Analyse factorielle des correspondances

méthode statistique d'analyse des données
Analyse factorielle des correspondances
Type
Méthode statistique (d)Voir et modifier les données sur Wikidata
Nom court
AFCVoir et modifier les données sur Wikidata
Inventeur

L'analyse factorielle des correspondances (AFC) est une méthode statistique d'analyse des données qui permet d'analyser et de hiérarchiser les informations contenues dans un tableau rectangulaire de données et qui est aujourd'hui particulièrement utilisée pour étudier le lien entre deux variables qualitatives[1] (ou catégorielles). Elle a été mise au point à partir des années 1960 par Jean-Paul Benzécri et son équipe, d'abord à la faculté des sciences de Rennes[2], puis à celle de Jussieu à Paris au sein du laboratoire de statistique multidimensionnelle. Elle se rattache à la famille des analyses factorielles qui regroupe différentes méthodes d'analyses de grands tableaux rectangulaires de données, visant toutes à identifier et à hiérarchiser des facteurs corrélés aux données placées en colonnes.

Introduction modifier

Les méthodes d'analyse factorielle des correspondances (AFC) tout comme celles d'analyse en composantes principales (ACP) s'utilisent pour décrire et hiérarchiser les relations statistiques qui peuvent exister entre des individus placés en ligne et des variables placées en colonnes dans un tableau rectangulaire de données.
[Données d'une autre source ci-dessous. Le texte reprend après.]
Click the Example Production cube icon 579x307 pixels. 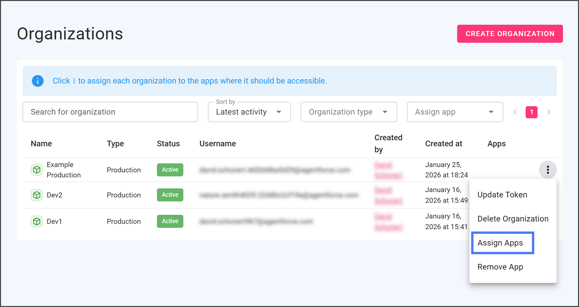[37, 170]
L’une et l’autre de ces deux méthodes considèrent le tableau de données comme un nuage de points dans un espace mathématique ayant autant de dimensions qu’il y a de colonnes dans le tableau de données ; elles cherchent à le projeter sur des axes ou des plans (appelés factoriels) de façon que l’on puisse en visualiser et étudier au mieux la forme et donc rechercher globalement des corrélations. La spécificité de l’AFC est qu’elle considère en même temps un nuage de point représentant les lignes (individus) et un autre représentant les colonnes (variables).  Les logiciels d’AFC fournissent donc en sortie une ou plusieurs figures de plans factoriels sur lesquels sont positionnés à la fois les individus et les variables. Par exemple, la participation croisée boursière : si 6 investisseurs répartissent leurs portefeuilles entre 10 entreprises, on obtient par AFC une carte comprenant 16 points, dont 6 représentent chacun des investisseurs et les 10 autres représentent chacune des 10 entreprises. L'analyse informe sur la distance entre les points, permettant d'interpréter indirectement les pourcentages de participation au capital des entreprises.
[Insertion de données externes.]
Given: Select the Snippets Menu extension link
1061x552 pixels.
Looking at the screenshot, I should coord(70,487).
La technique de l'AFC est essentiellement utilisée pour de grands tableaux de données toutes comparables entre elles (si possible exprimées toutes dans la même unité, comme une monnaie, une dimension, une fréquence ou toute autre grandeur mesurable). Elle peut en particulier permettre d'étudier des tableaux de contingence (ou tableau croisé de cooccurrence). Ainsi, les méthodes factorielles permettent par exemple l'analyse d'un tableau « agrégé » de mesures, correspondant aux requêtes du type SELECT COUNT(*) FROM .. GROUP BY (tuple_dimensions) en langage SQL ou aux tableaux croisés dynamiques dans un tableur (Microsoft Excel ou Google Spreadsheet par exemple).

Principe modifier

Le principe de ces méthodes est de partir sans a priori sur les données et de les décrire en analysant la hiérarchisation de l'information présente dans les données. Pour ce faire, les analyses factorielles étudient l'inertie du nuage de points ayant pour coordonnées les valeurs présentes sur les lignes du tableau de données.
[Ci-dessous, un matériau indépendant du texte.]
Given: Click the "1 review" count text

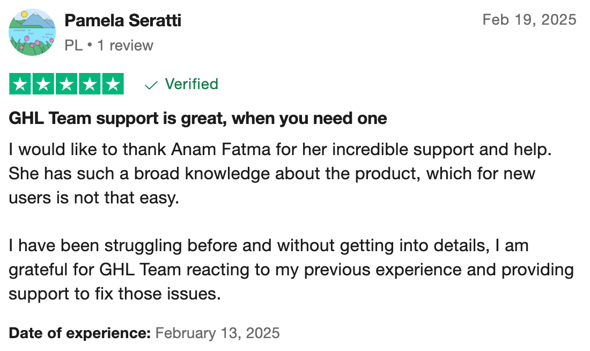Looking at the screenshot, I should (125, 46).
La « morphologie du nuage » et la répartition des points sur chacun de ces axes d'inertie permettent alors de rendre lisible et hiérarchiser l'information contenue dans le tableau. Mathématiquement, après avoir centré et réduit le tableau de données que l'on a affecté d'un système de masse (par exemple, les sommes marginales de chaque ligne), on calcule la matrice d'inertie associée et on la diagonalise (la répartition de l'information selon les différents axes est représentée par l'histogramme des valeurs propres). On effectue alors un changement de base selon ses vecteurs propres, c'est-à-dire selon les axes principaux d'inertie du nuage de points. On projette alors les points figurant chaque ligne sur les nouveaux axes. L'ensemble de l'information est conservée, mais celle-ci est maintenant hiérarchisée, axe d'inertie par axe d'inertie. L'histogramme des valeurs propres permet de voir le type de répartition de l'information entre les différents axes et l'étendue en dimension de celle-ci.

Le premier axe d'inertie oppose les points, c'est-à-dire les lignes du tableau ayant les plus grandes distances ou « différences ». La première valeur propre d'inertie, (associée à ce premier axe) mesure la quantité d'information présente le long de cet axe, c'est-à-dire dans cette opposition. On analyse ainsi les différents axes, en reconstituant progressivement la totalité des données.

Plusieurs méthodes d'analyse des correspondances existent, qui diffèrent par le type de représentation de l'information, c'est-à-dire de métrique, ou de système de masse qu'elles utilisent.

L'analyse factorielle des correspondances AFC développée par Jean-Paul Benzecri et ses collaborateurs emploie la métrique du chi-deux : chaque ligne est affectée d'une masse qui est sa somme marginale, le tableau étudié est le tableau des profils des lignes, ce qui permet de représenter dans le même espace à la fois les deux nuages de points associés aux lignes et aux colonnes du tableau de données ; elle est par ailleurs très agréablement complétée par des outils de classification ascendante hiérarchique (CAH) qui permettent d'apporter des visions complémentaires, en particulier en construisant des arbres de classification des lignes ou des colonnes.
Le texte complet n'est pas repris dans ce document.